Enflasyonun neden bu kadar yüksek olduğuyla ilgili yapılan son açıklamayı duydunuz mu? Çünkü iktidar enflasyonla mücadele yerine büyümeyi seçmiş. Verilmiş sadakamız varmış, ya iktidar büyüme yerine enflasyonla mücadeleyi seçseydi? Bugün ne durumda olurduk, düşünebiliyor musunuz!
Cumhurbaşkanı Erdoğan yapılan tercihi şöyle anlattı:
“Tercihimizi istihdamdan yana kullandık. Bu sayede dünya küçülürken biz büyüdük. Ya faiz kur enflasyon denklemine uygun şekilde finansal sıkılaştırmaya gidip bu arada belki 10 milyon vatandaşımızın işsiz kalmasına yol açacaktık ya da istihdam odaklı yeni bir yola girecektik.”
Dün gece de Hazine ve Maliye Bakanı Nurettin Nebati A Haber’de aynı şeyi söylüyordu: “Biz büyüme odaklı yol haritamızı çizdik. Büyümeden taviz vermeyince enflasyonla mücadele vakit alır.”
Gerçi bu açıklamaların en başta değil, enflasyon yüzde 80’e çıktıktan sonra yapılması insana Nasreddin Hoca’nın “Eşekten düşmeseydim de inecektim” sözünü düşündürüyor ama olsun, geç de olsa bir tercihin yapılmış olması önemli.
Fakat bu tercihin milletin refahıyla değil de iktidar partisinin oy hesabıyla ilgisi var gibi geliyor bana. Araştırmalar ekonomik büyümenin iktidar partisine enflasyonla mücadeleden daha çok oy getirdiğini gösteriyor. Prof. Ali Akarca’nın bu konuda bir modeli de var.
Akarca’nın 1950’den bu yana yapılan tüm seçimleri dikkate alarak geliştirdiği modele göre kişi başına gelirde yüzde 1’lik artış iktidar partisine yaklaşık yüzde 1 oy getiriyor. Buna karşılık enflasyondaki her yüzde 1’lik artışın götürdüğü oy oranı yüzde 0.15. Yani büyümenin sağladığı oy artışı gerçekten de enflasyonla mücadelenin sağladığı artıştan daha yüksek.
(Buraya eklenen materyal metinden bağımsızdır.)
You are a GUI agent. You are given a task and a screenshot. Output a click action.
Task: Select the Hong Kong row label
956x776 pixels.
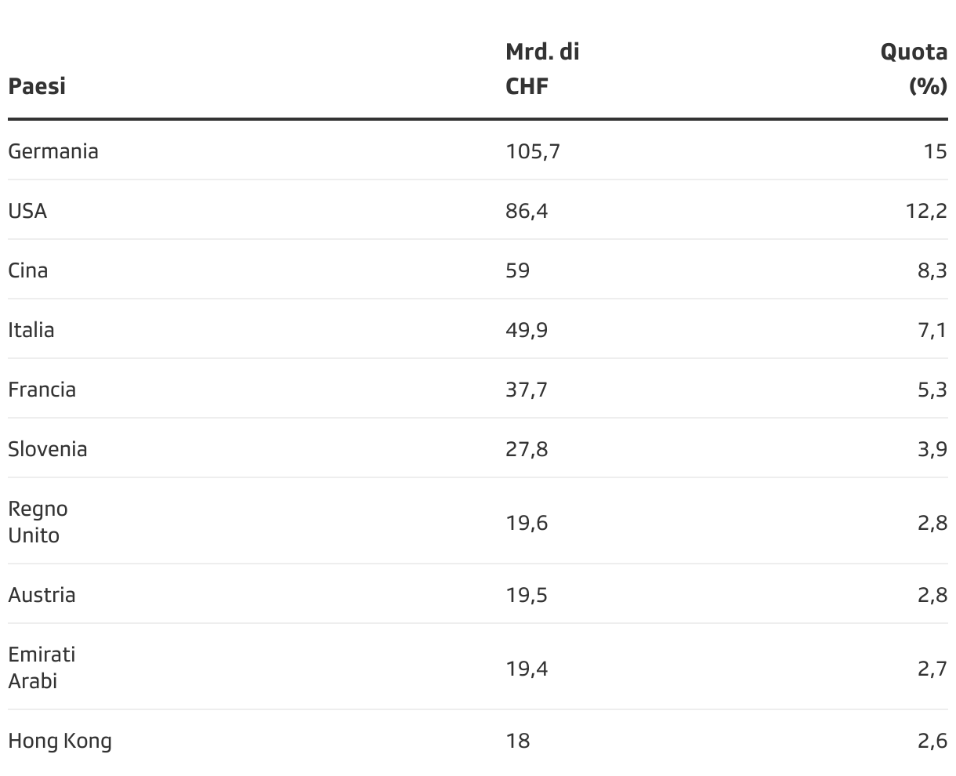[x=60, y=741]
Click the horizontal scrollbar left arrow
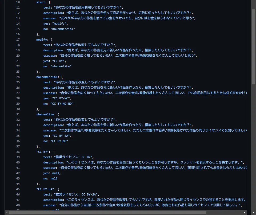Screen dimensions: 256x215 point(7,213)
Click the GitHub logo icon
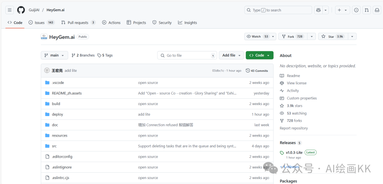The image size is (383, 184). point(21,10)
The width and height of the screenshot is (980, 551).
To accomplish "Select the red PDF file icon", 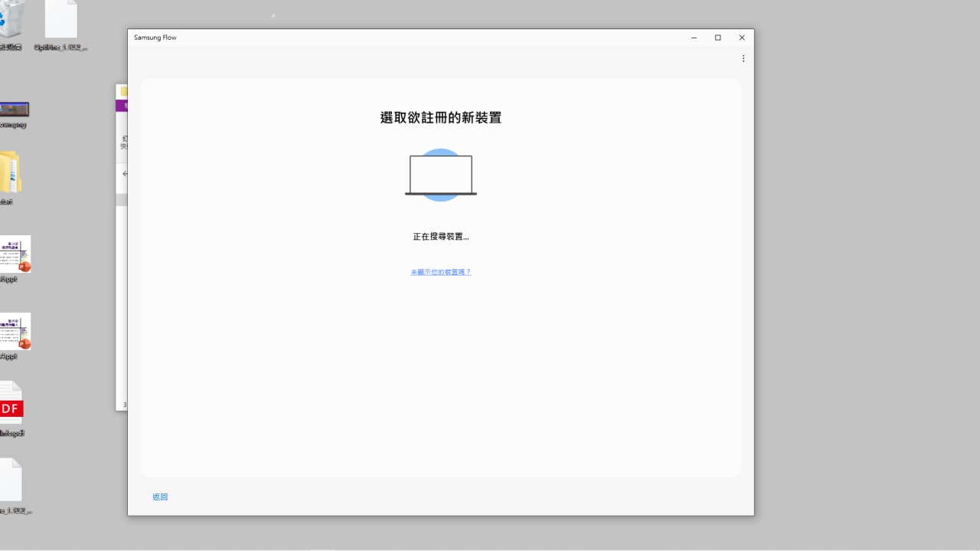I will click(x=11, y=404).
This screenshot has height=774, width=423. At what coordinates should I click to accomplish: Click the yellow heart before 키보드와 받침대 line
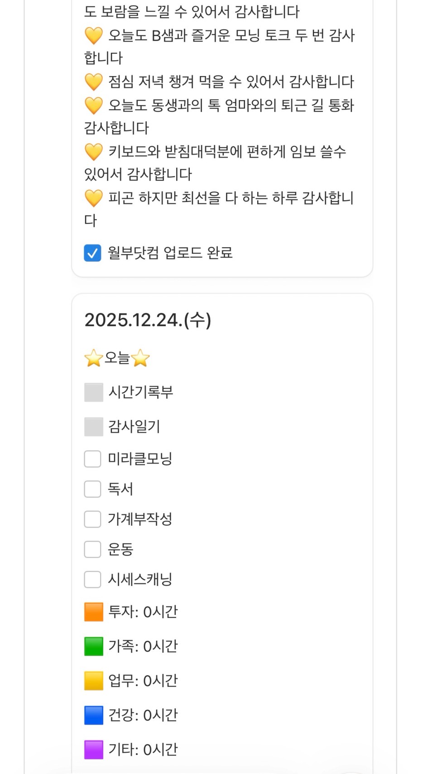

Enflasyonla mücadele devletin kemer sıkmasını, kamu harcamalarının azaltılmasını, bu arada faiz artırımı yoluyla vatandaşların ve şirketlerin talebinin baskılanmasını gerektirdiği için büyümeyi sahiden de frenliyor. Mesela Amerika’da Merkez Bankası (FED) son 40 yılın en yüksek seviyesine çıkan enflasyonu bastırabilmek için bir süredir faiz artırımı üzerine faiz artırımı yapıyor. Bunun etkisiyle Amerikan ekonomisi bu yılın birinci ve ikinci çeyreğinde (Yani birinci ve ikinci üç aylık dönemde) daraldı. İki çeyrek üst üste daralmaya ekonomik durgunluk (Resesyon) adı veriliyor. Kısacası enflasyonla mücadele sahiden de Amerika’yı durgunluğa soktu.
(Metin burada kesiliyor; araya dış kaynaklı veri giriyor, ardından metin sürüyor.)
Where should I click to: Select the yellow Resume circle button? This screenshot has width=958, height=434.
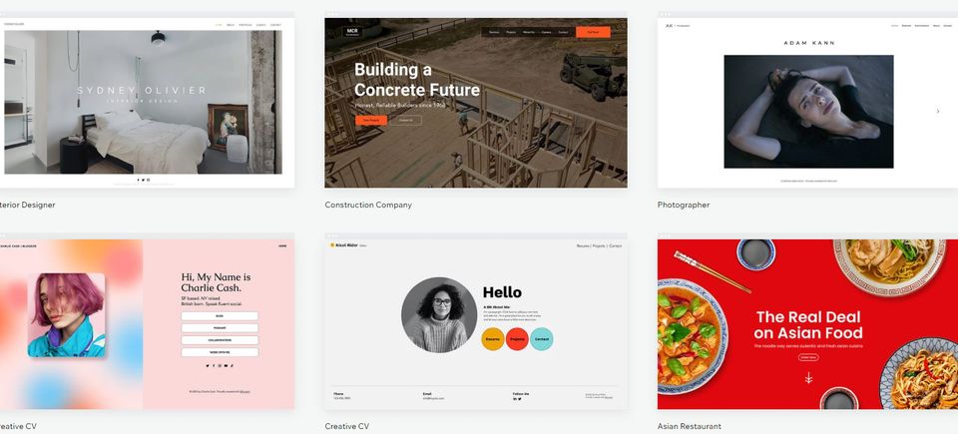pos(492,338)
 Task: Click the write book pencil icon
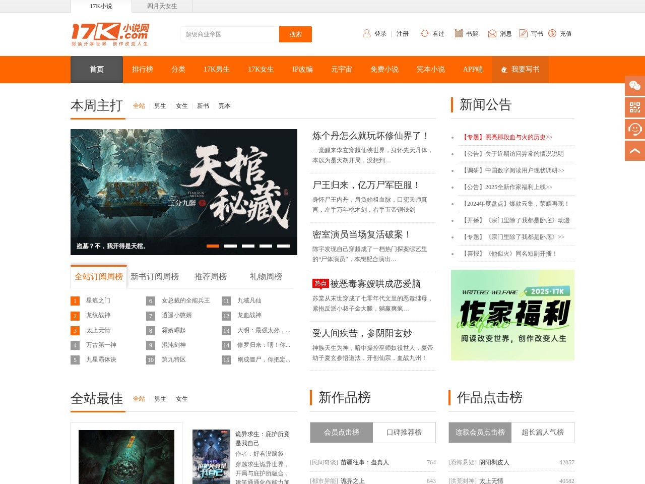524,34
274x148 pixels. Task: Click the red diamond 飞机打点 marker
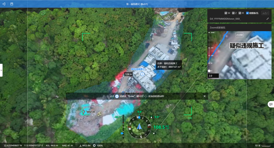click(x=83, y=112)
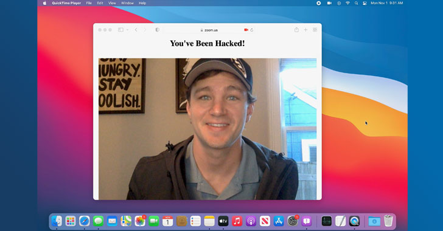The width and height of the screenshot is (443, 231).
Task: Open FaceTime from the Dock
Action: [x=154, y=221]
Türkiye’de de enflasyonla sahici bir mücadele ekonomiyi büyük olasılıkla bir durgunluğa sokar. Bu da iktidar partisinin oylarını daha da düşürür. Bu açıdan Erdoğan’ın yaptığı tercihin kendi içinde bir mantığı varmış gibi görünüyor. Fakat heyhat… Türkiye ekonomisi şu anda enflasyonla mücadele edilmeden de durgunluğa doğru yol alıyor! İçinde bulunduğumuz üçüncü çeyrekte ekonomiden yavaşlama sinyalleri geliyor. Böyle giderse Türkiye enflasyon ve ekonomik büyümeyi bir arada yaşayacak, yani iktisattaki adıyla stagflasyona girecek.
Ayrıca ekonomik büyümenin enflasyonla mücadeleden daha çok oy getirmesi, enflasyonun çok yüksek olmadığı durumlar için geçerli. Yüzde 20’lik enflasyon iktidar partisinin oylarından belki hepi topu yüzde 3 götürür ama yüzde 80’ye çıkınca manzara değişir.
Nitekim Prof. Ali Akarca’nın modeli, gelecek yıl yüzde 50’ye gerilese bile enflasyonun iktidar partisinin oylarından yüzde 8 götüreceğini öngörüyor. Bunu telafi etmek için Türkiye ekonomisinin en az yüzde 8 büyümesi gerek ki, o da mümkün değil.
Daha çok oy getirdiği düşüncesiyle enflasyonla mücadeleye karşı büyümeyi seçip sandıkta hezimete uğramayı anlatan güzel bir atasözü var: Dimyat’a giderken evdeki bulgurdan olmak.